WARSAW, Poland — The memorial museum at Auschwitz has launched a Facebook page, hoping that the popular social networking site will help it reach young people around the globe and engage them in discussions about the former Nazi death camp and the Holocaust. The site, which opened earlier this week, already has more than 1,800 “fans” who have subscribed, with the number growing by the hour – some 500 signed up Thursday morning alone. Many have left messages in English, Hebrew and Polish, the majority expressing the sentiment: “Never again.”
Maybe it looks weird to have a concentration camp listed right next to a photo of your old college roommate licking salt of some guys’s bare chest in Mazatlan on your Friends list, but we need to accept the awesomeness that the Auschwitz museums directors (as well as the administrators of the Simon Wiesenthal Foundation and other Holocaust memorials) realize the power and potential of social networking as a means to meme.
Defined as “a postulated unit or element of cultural ideas, symbols or practices, transmitted from one mind to another through speech, gestures, rituals, or other imitable phenomena,” I first heard the term “meme” waaaay back in the mid-90s when I interviewed genius/writer Douglas Rushkoff. This was when the Internet was basically email and crappy three link Web sites, and this guy was talking about how information was quickly going to become analogous to genetic material, replicating and spreading throughout culture and responding to selective forces. I didn’t really get it until the phrase “viral” started applying to videos of crazy breakdancing moves and lonely girls.

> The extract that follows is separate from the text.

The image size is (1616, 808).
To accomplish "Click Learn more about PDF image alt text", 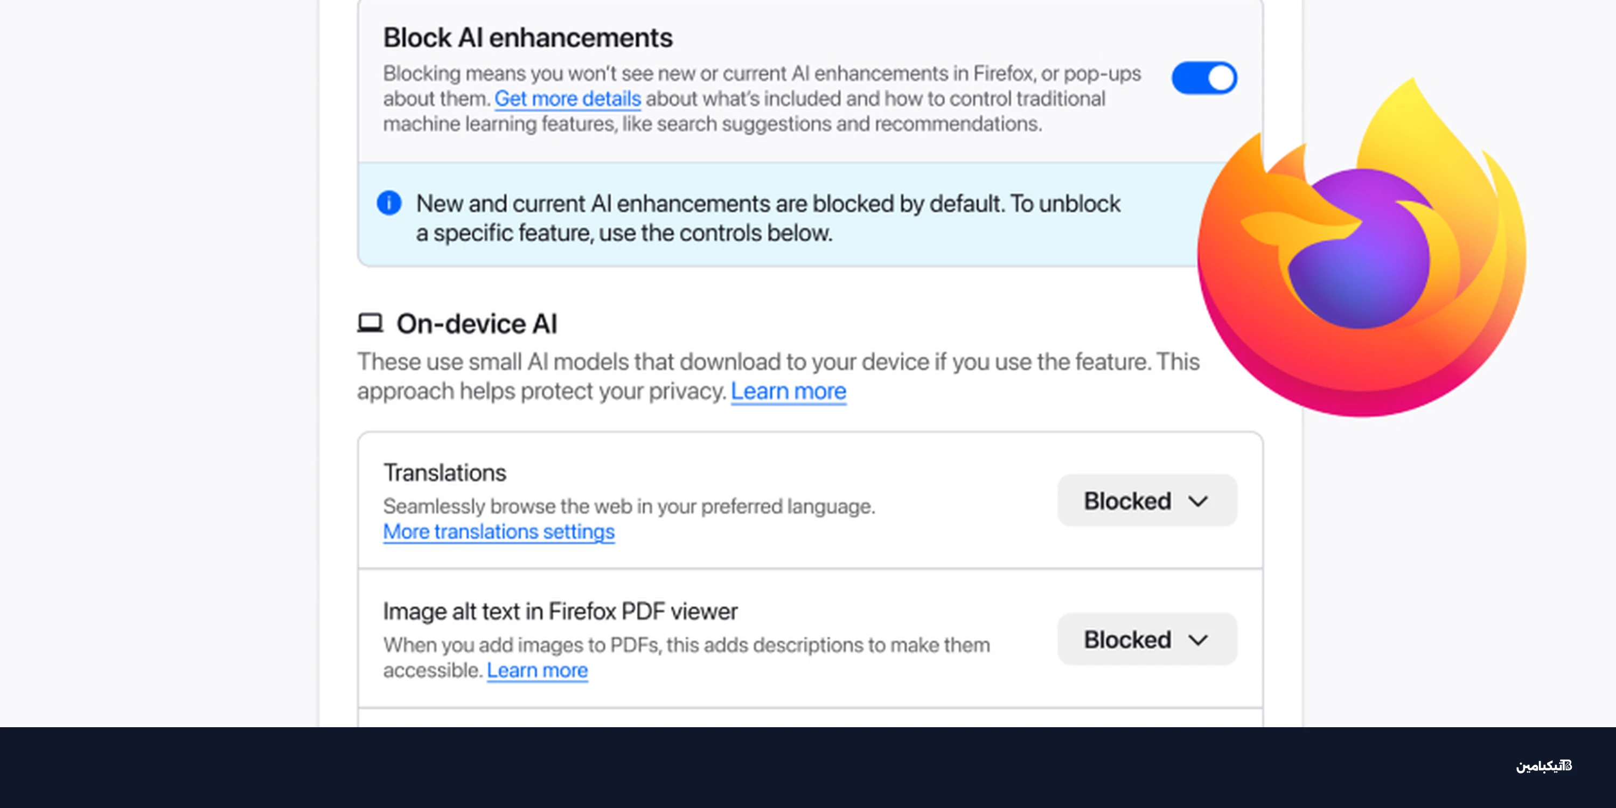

It took a few more years, but now units of information — whether those units contain hate propaganda or a video of a giggling baby — have found the perfect “imitable phenomenon” in the instantaneous sharing of social networking (Facebook and Twitter and YouTube whatever other new platforms the amazogeeks have in store for us.) As absurd as the Facebooking of the Holocaust seems, it is necessary — the very survival of the information depends on it. So go ahead, “friend” Auschwitz, subscribe to Anne’s YouTube Channel, follow the Simon Wiesethal Center’s tweets.
We live in a collective brain where only the strongest memes survive, and if future generations are to know the truth about the past, history had best stay two or three toes ahead of the present.
And it should probably consider getting an iPhone.